HANOI - The United States hopes to step up military relations with Vietnam and is planning the sale of non-lethal defence equipment to its former enemy, a visiting senior Pentagon official said Friday. Washington had invited Hanoi to send military observers to regional naval exercises and planned to soon sell it equipment including helicopter parts and coastal patrol craft, said Brigadier General John Toolan.

"We're working slowly towards building a relationship where we can trade and sell to them equipment and technology that they need," he said, adding that this could eventually include lethal military hardware. The two sides also hoped to start in coming months a joint search for the remains of US wartime pilots shot down over the South China Sea, said Toolan, Asia Pacific principal director in the Office of the Secretary of Defence. A US naval research vessel would provide oceanographic and meteorological data in the search for "400-odd pilots that have been shot down during the Vietnam War and are in the ocean," Toolan told a Hanoi media briefing.

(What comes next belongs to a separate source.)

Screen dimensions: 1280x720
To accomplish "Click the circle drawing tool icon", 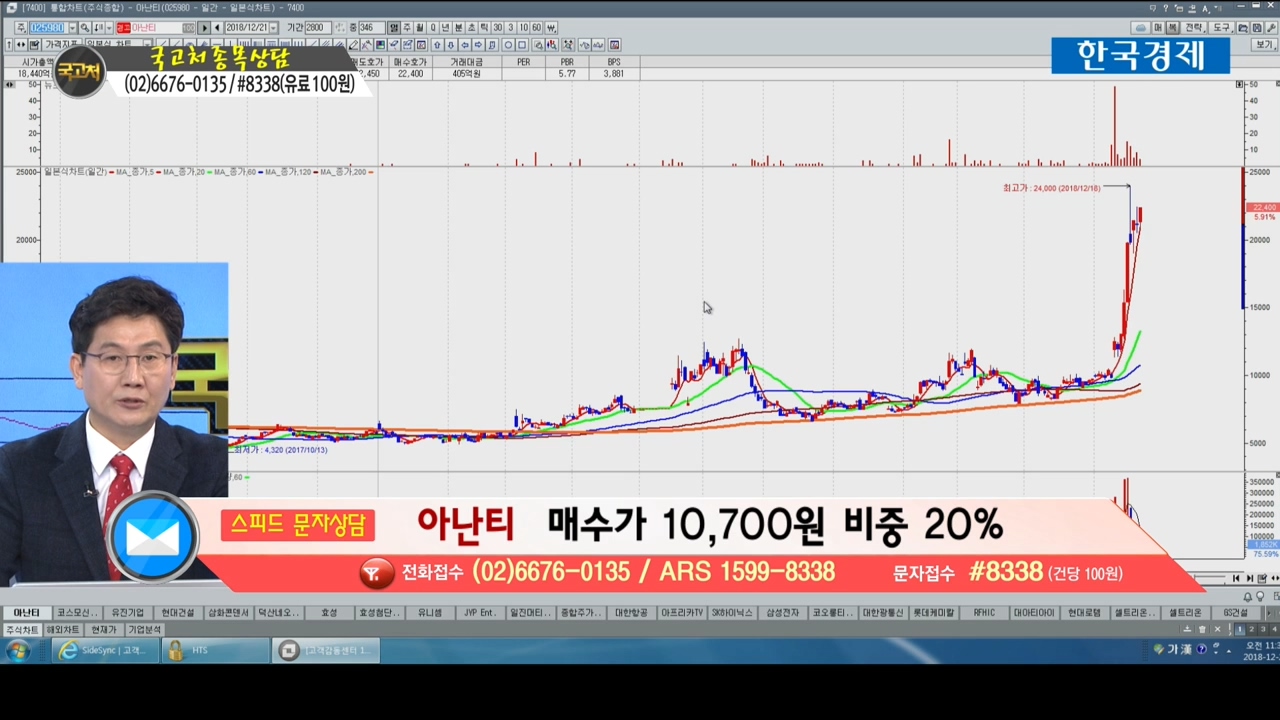I will 508,45.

The United States also hoped to help Vietnam with its search and rescue capabilities and step up an ongoing language training programme, he said. Toolan said the effort to strengthen defence ties with Vietnam was not aimed against China, which he said Washington sought to engage, not contain. But he conceded that Hanoi would always consider its ties with Beijing. "They share a border with China, so I don't think they're really going to make any decisions without taking into consideration what's the impact on China," he said, speaking during a four-day visit to communist Vietnam. Toolan said the United States was encouraging Vietnam "to assume a larger role" in regional security groupings including the ASEAN Regional Forum. With its long coastline, Vietnam could eventually become a "tremendous contributor" to counter-terrorism efforts, providing surveillance and maritime interdiction of vessels thought to carry weapons of mass destruction, he said.

Agence France Presse - March 23, 2007.